Instruction 1: Can you rewrite the rows of the dataset excerpt from its start through the line holding "pyautogui.click(x=372, y=746)", inclusive, changing "chevron" to "caret" and leaving everything else the same?

Selected excerpt:
■ ■ ■ ■

Critics regarded "All Too Well" as the album's emotional centerpiece. It features a slow-burning production blending country, folk, and arena rock, with overdubs of acoustic guitar, electric guitar, bass, drums, and background vocals. The lyrics chronicle a lost relationship from the peak of romance to the lingering memories after it has ended. The imagery of a scarf left in a drawer became a symbol associated with the song; according to critic Rob Sheffield of Rolling Stone, "no other song does such a stellar job of showing off her ability to blow up a trivial little detail into a legendary heartache". "All Too Well" is followed by "22", a pop song featuring pulsing synthesizers that recall 1980s pop. The lyrics of "22" celebrate the joys of being young and confident while acknowledging the uncertainty of adulthood, and the heartache the narrator and her friends endured in the past. "I Almost Do" is a country-pop and soft-rock ballad featuring gentle guitar strums. In the song, a narrator struggles to decide if she should rekindle with a former lover. It is followed by "We Are Never Ever Getting Back Together", in which the narrator promises her ex-lover they will never rekindle their broken relationship. The song is a gleeful dance-pop tune with pulsing synthesizers, processed guitar sounds, and hip-hop-influenced bass drums.

"Stay Stay Stay" is a fast-tempo song combining country with elements of 1980s pop. It is instrumented with a toy piano, ukulele, mandolin, and hand claps, and has lyrics about two lovers trying to reconcile after a fight. "The Last Time", a duet with Gary Lightbody, has a melancholic production backed by string instruments; Perone compared its production with the music of late-1970s and early-1980s rock bands but with a muted texture. Both Swift and Lightbody sing lead vocals; in the first verse, Lightbody sings about his character's perspective on a failing long-term relationship and in the second verse, Swift presents her character's view. The refrain is backed by strings and brass, intensifying the emotional tension between the two. In "Holy Ground", a narrator reminisces about an absent lover and the fleeting moments of their past. It is a country rock and heartland rock track with persistent drums and a recurring guitar riff. The next track, "Sad Beautiful Tragic", is a melancholic, slow, folk-oriented waltz about a doomed love affair.

The soft-rock "The Lucky One" is a cautionary tale about the perils of celebrity. Narrated from a third-person perspective, it references the story of a successful singer who "chose the rose garden over Madison Square". "Everything Has Changed" featuring Ed Sheeran is a stripped-back guitar ballad about a blossoming new romance, and "Starlight" is an uptempo, dance-pop song about Robert F. and Ethel Kennedy's relationship. The standard edition's final track, "Begin Again", is a gentle country song expressing a narrator's vulnerability post-breakup and willingness to start over. Perone noted Red, after exploring other genres, concludes with a country song, confirming the importance of Swift's musical roots.

■ ■ ■ ■

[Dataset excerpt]

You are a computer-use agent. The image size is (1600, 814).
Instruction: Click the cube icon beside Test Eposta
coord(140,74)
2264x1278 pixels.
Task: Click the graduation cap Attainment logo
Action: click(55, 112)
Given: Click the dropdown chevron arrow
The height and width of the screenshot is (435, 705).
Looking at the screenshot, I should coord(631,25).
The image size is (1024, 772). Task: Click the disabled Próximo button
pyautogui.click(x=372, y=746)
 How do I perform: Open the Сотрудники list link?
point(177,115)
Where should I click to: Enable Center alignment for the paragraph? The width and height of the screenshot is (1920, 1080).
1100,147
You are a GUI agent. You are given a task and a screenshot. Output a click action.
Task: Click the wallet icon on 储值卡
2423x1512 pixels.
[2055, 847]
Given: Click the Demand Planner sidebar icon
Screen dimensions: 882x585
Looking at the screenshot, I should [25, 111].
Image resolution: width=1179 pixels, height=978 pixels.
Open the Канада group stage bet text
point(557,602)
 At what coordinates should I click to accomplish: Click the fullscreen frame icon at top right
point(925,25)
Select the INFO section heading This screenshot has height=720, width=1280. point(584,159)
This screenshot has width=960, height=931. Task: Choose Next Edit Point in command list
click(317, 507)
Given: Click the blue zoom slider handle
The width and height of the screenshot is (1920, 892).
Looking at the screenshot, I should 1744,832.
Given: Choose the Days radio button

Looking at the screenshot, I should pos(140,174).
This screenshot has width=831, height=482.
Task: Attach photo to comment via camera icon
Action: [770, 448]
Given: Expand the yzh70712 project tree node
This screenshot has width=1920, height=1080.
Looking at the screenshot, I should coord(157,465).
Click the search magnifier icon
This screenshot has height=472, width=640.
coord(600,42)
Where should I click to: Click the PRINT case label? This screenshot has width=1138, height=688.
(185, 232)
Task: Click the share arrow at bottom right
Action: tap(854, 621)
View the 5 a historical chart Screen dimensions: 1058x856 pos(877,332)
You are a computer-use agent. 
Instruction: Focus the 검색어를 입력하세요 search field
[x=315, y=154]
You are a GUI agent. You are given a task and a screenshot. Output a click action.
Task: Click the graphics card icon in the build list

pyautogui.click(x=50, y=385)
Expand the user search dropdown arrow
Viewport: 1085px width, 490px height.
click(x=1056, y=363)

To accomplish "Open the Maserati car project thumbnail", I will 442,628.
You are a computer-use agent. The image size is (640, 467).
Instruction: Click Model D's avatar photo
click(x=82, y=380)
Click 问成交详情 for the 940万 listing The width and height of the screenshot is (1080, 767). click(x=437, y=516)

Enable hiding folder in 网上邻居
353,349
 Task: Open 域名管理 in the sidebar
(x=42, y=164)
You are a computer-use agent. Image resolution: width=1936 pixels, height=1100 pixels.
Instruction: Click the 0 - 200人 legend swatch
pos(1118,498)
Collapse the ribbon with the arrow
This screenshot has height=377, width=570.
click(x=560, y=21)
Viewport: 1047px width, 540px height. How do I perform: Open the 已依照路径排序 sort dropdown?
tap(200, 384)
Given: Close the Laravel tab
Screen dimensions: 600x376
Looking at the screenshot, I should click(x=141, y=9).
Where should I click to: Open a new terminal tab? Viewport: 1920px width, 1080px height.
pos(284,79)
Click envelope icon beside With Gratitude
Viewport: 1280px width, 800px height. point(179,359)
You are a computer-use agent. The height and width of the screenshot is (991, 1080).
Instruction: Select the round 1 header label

■ ■ ■ ■

Instruction 2: Does the passage on the album's songs agree with each of these statements? Answer yes or no and quote the deciding words. (a) "22" uses pulsing synthesizers that recall 1980s pop. (b) "The Last Time" is a duet with Ed Sheeran. (c) "Begin Again" is the last track on the standard edition.

Written solution 1:
You are a computer-use agent. The image size is (1600, 814).
Instruction: Click the cube icon beside Test Eposta
coord(140,74)
2264x1278 pixels.
Task: Click the graduation cap Attainment logo
Action: click(55, 112)
Given: Click the dropdown caret arrow
The height and width of the screenshot is (435, 705).
Looking at the screenshot, I should coord(631,25).
The image size is (1024, 772). Task: Click the disabled Próximo button
pyautogui.click(x=372, y=746)

Written solution 2:
(a) Yes: "a pop song featuring pulsing synthesizers that recall 1980s pop"
(b) No: "a duet with Gary Lightbody"
(c) Yes: "The standard edition's final track, "Begin Again""